June 8, 2015 – By Ralf Menegatti, Product Owner, Asset Management, EMEA, AxiomSL

People’s jaws drop when they read about the huge fines imposed on fund managers for a variety of shortcomings, ranging from pricing discrepancies to the late submission of regulatory reports. Far from being an indication of a AxiomSL - Ralf Menegattideliberate attempt to break the rules, these fines are often a result of the operational challenges that beset many funds and their struggles with data management.
The operational issues faced by funds can be attributed to the relationship between the business and IT departments. At most funds, although business users rely heavily on data, they refuse to take responsibility for it because they see it as an IT issue. For their part, IT staff are happy to be responsible for data once it enters the data warehouses they manage, but they stop short of taking overall responsibility for data quality because they have no control over what happens to the data before and after it enters the data warehouse. The result is that nobody is truly accountable for the fund’s data – be it static or daily data.
This lack of accountability has led to the common practice of data sets being copied and passed from application to application, without consistent checks being performed to ensure the data is accurate. For example, it is common for a user to copy a market data set from the market data provider system in order to calculate a fund’s NAV. When a tax report then needs to be produced, the same sample of data might be passed straight through and used without any data quality checks being performed. Not only is this likely to lead to an inaccurate tax report; all of the copying creates a build-up of redundant, inconsistent data.

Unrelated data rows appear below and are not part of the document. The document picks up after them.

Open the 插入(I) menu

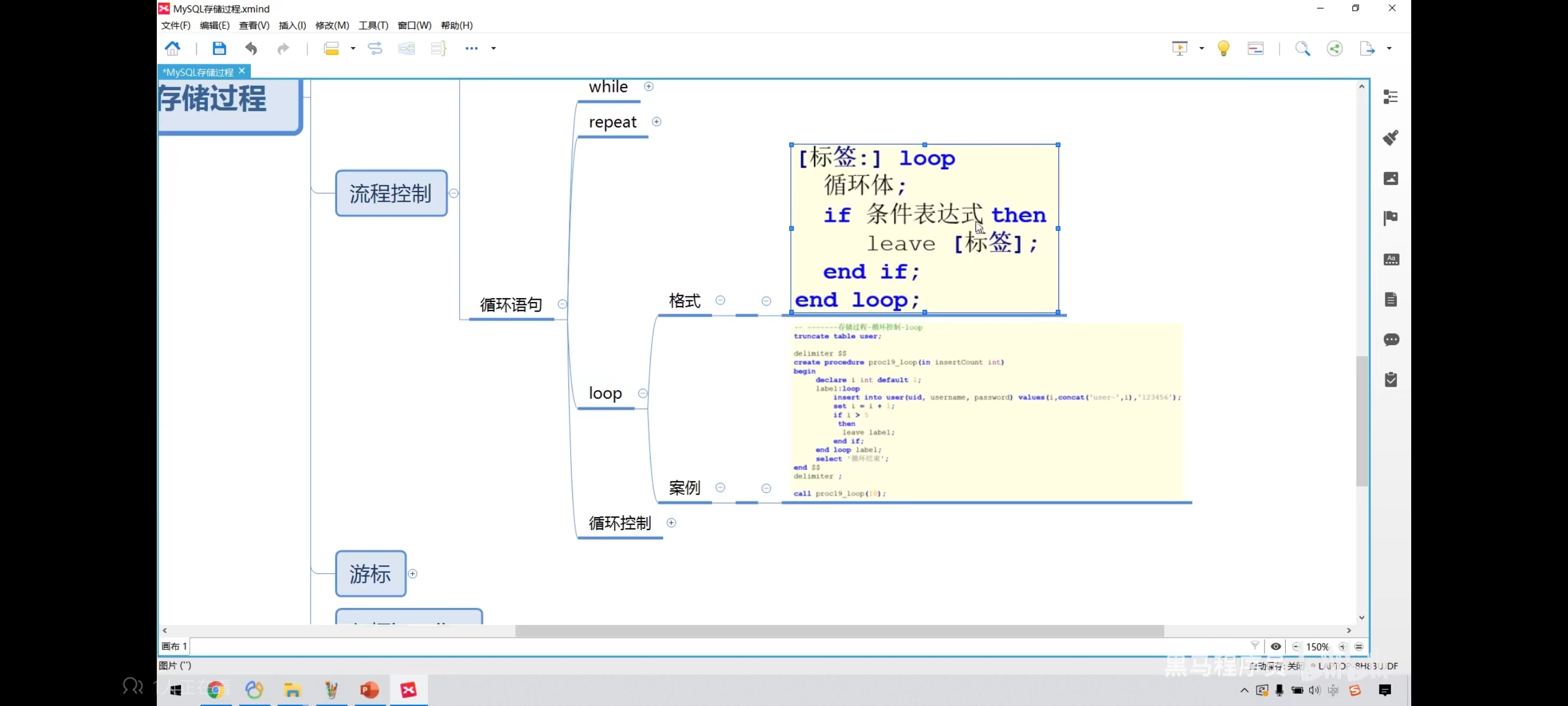click(x=292, y=25)
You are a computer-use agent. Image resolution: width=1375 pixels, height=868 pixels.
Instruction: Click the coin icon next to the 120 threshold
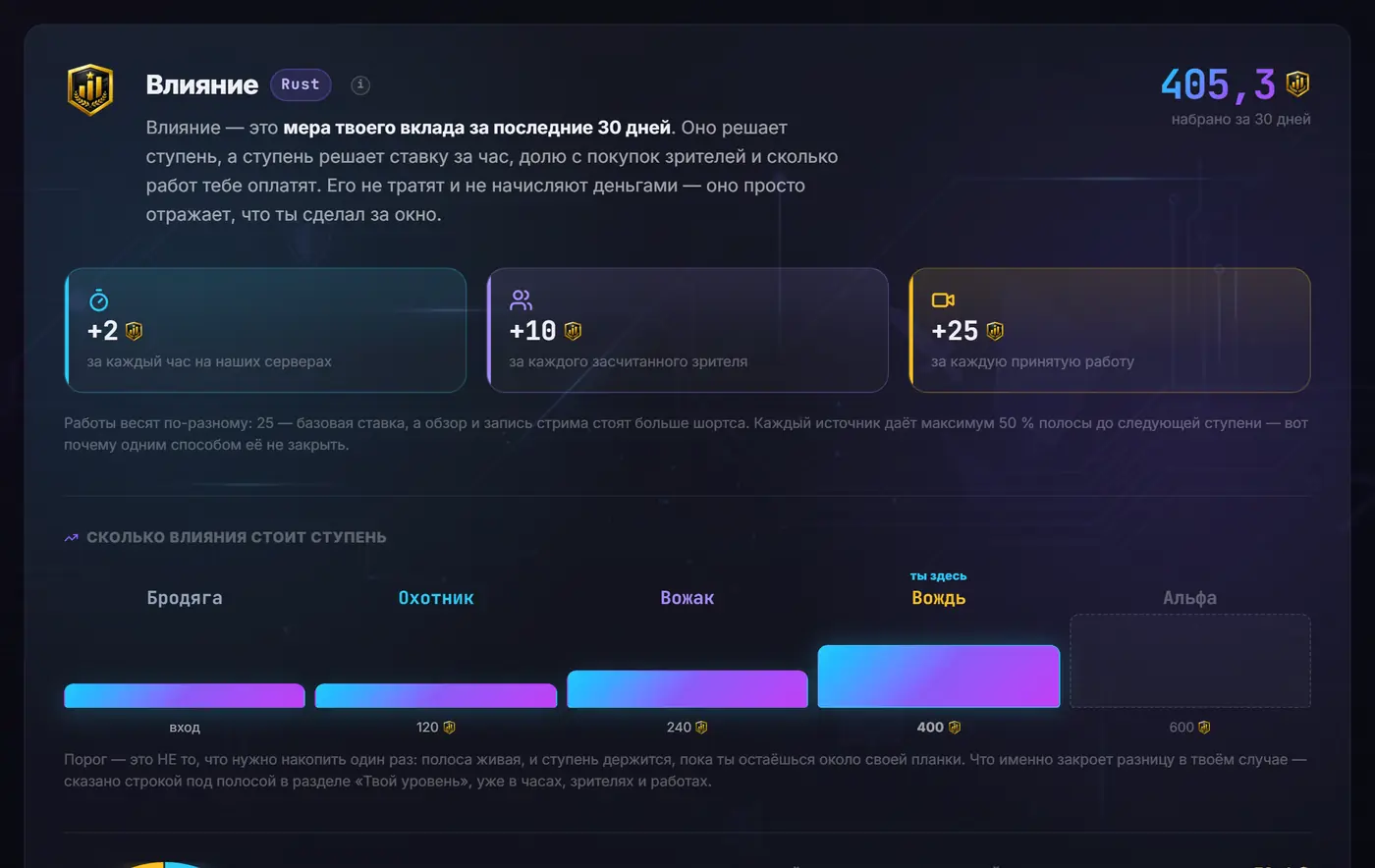[449, 728]
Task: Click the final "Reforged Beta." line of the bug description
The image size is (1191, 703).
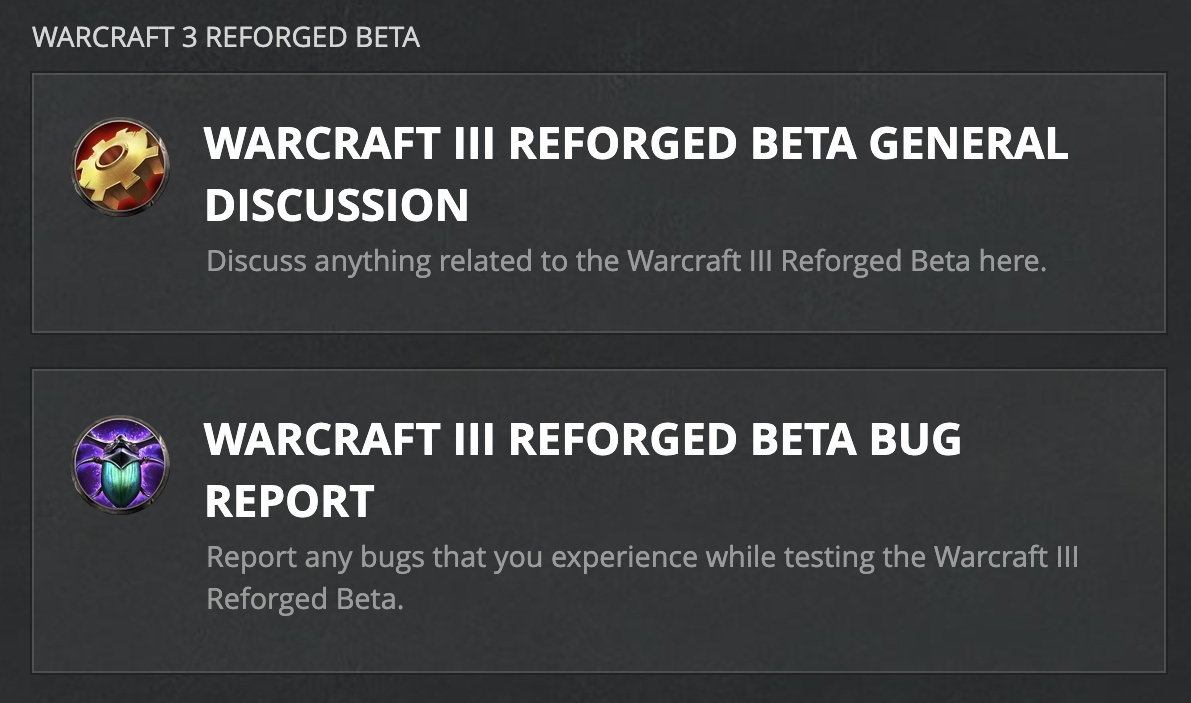Action: pos(305,599)
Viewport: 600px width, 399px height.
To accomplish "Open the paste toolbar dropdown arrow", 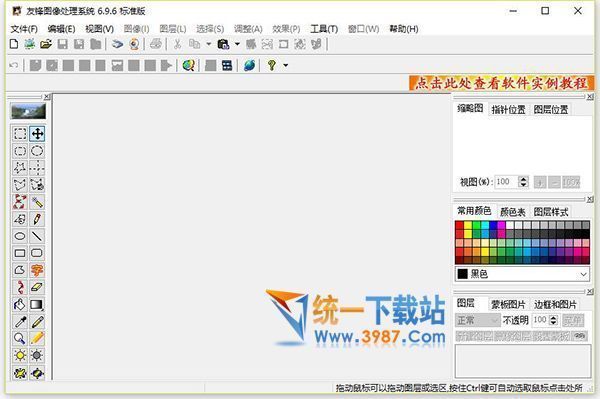I will 237,44.
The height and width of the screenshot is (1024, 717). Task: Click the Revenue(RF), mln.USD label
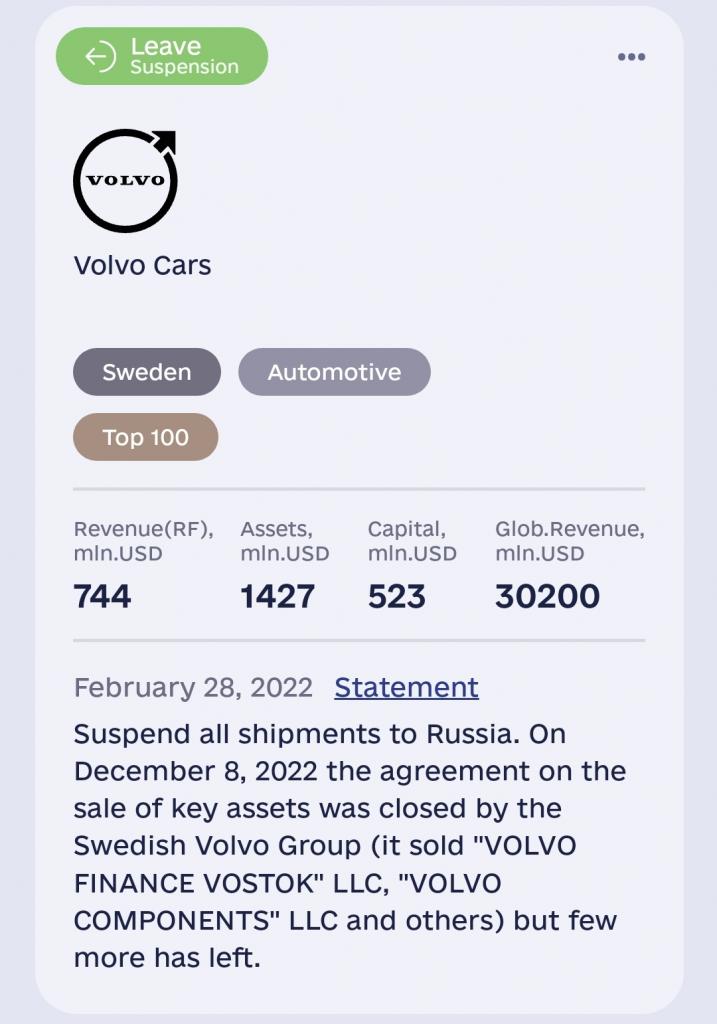pyautogui.click(x=144, y=541)
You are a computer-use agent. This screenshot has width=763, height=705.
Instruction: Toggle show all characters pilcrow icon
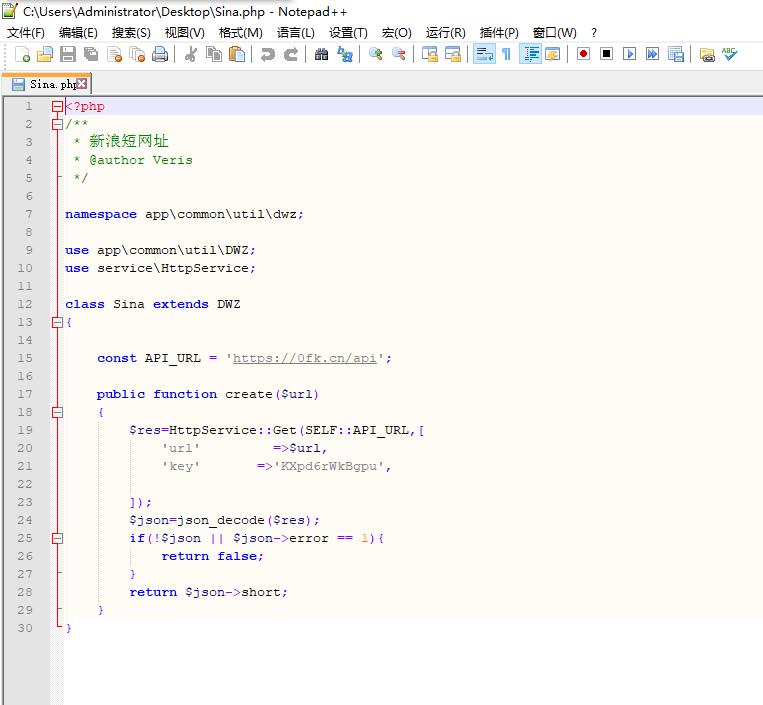point(506,54)
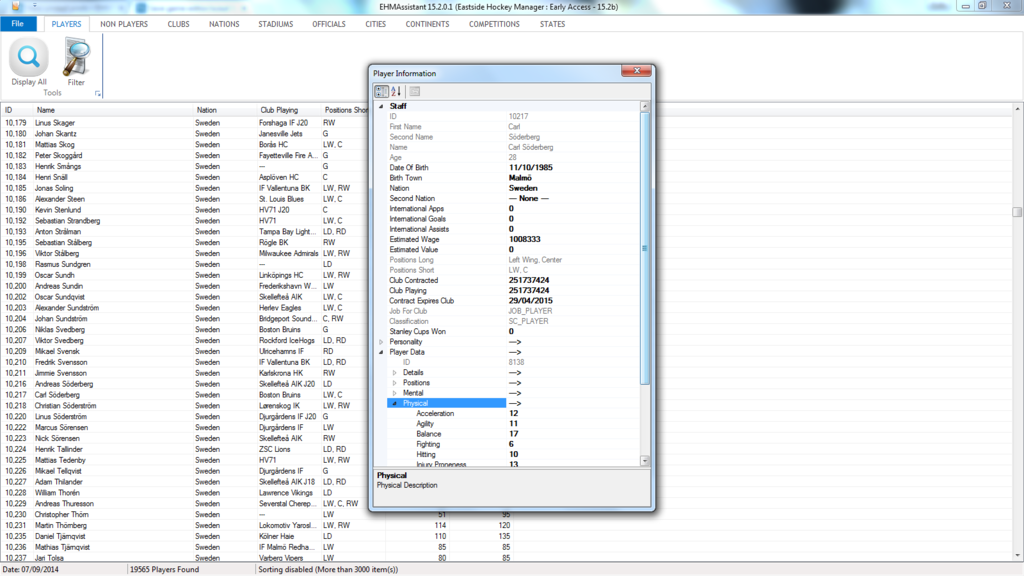Open the Filter tool in the ribbon
The image size is (1024, 576).
click(x=76, y=62)
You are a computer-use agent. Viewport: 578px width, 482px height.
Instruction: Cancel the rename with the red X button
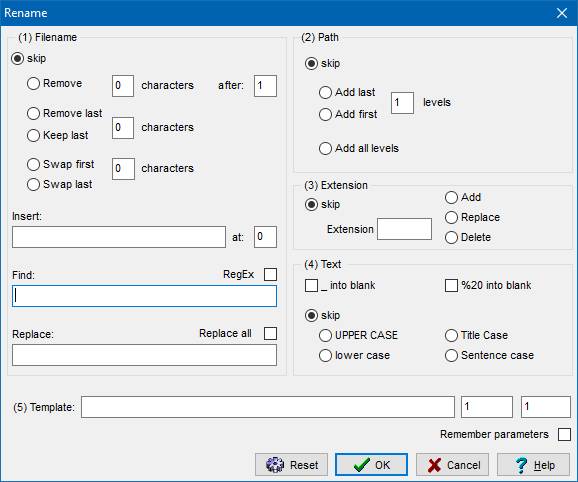pyautogui.click(x=452, y=465)
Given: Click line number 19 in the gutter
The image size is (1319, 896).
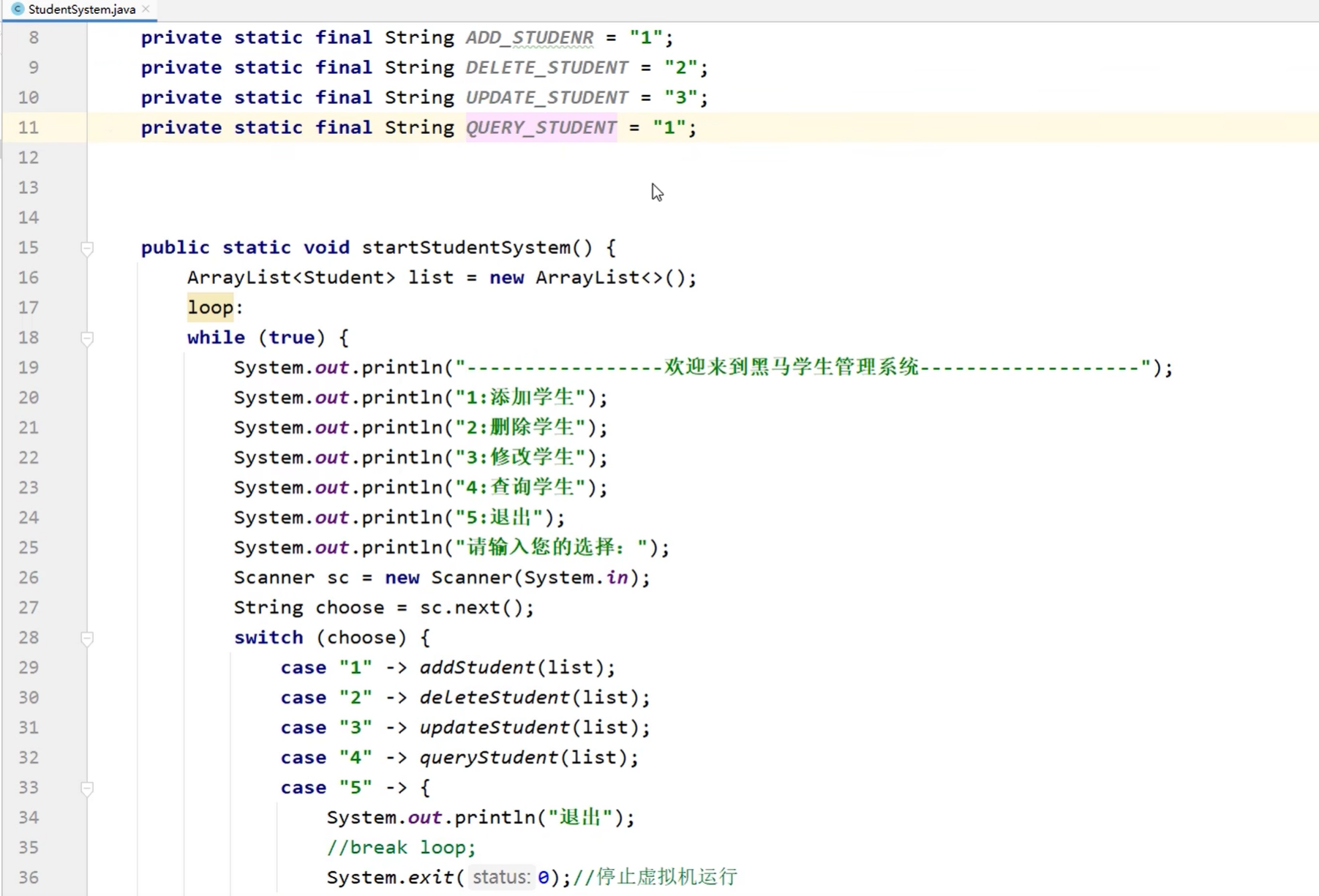Looking at the screenshot, I should [x=29, y=367].
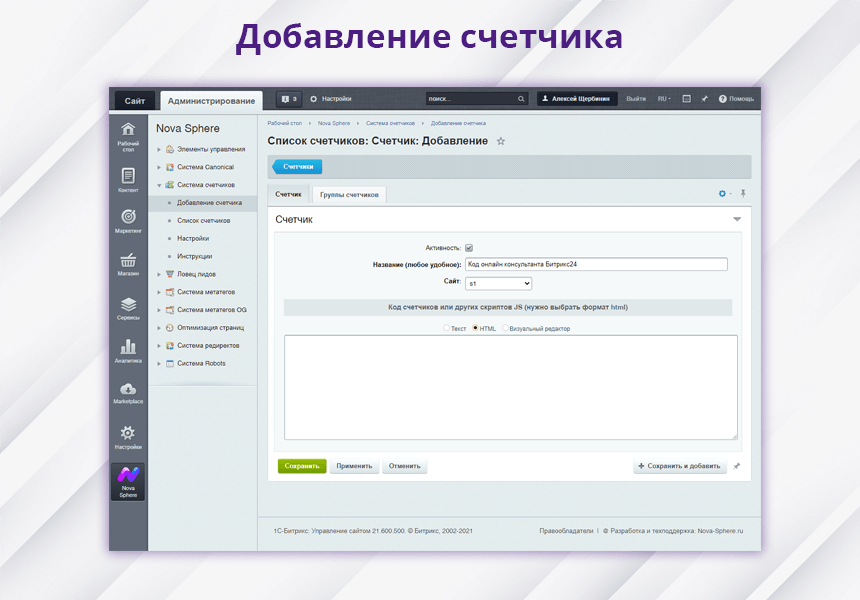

It is time for fund managers to address these issues by getting serious about data stewardship. This means making individuals responsible for specific data sets and establishing rules governing the use of data by all other staff. Data stewardship not only involves training staff and giving them a specialist knowledge of the data for which they are responsible; it also means ensuring they have the technology they need to make effective use of this knowledge and to follow the data through its lifecycle.
For a start, fund managers should ensure their regulatory reporting platform allows users to implement business rules quickly. A middle-office trader may know a price change of more than 5% is a strong indication that something is wrong. However, at present, many people are prevented from making use of this type of knowledge because they would need to undertake a complete software update to implement a business rule to this effect. If they are going to take data stewardship seriously, fund managers need far greater flexibility from their platform.
It is also important that, when a potential issue is identified, a fund’s platform makes it quick and easy to investigate. It has been popular for fund managers to use ‘black box’ applications, which do not give users a transparent view of how their reports are produced. In order to address data quality issues, fund managers need to move away from ‘black boxes’ and give users the ability to drill down into the results of a calculation or regulatory report, so they can understand how it was created and make changes if necessary.
At a time when margins are being cut, the added burden of a hefty regulatory fine is more unwelcome than ever. This is why it is important to embrace data stewardship and the technology needed to make it effective.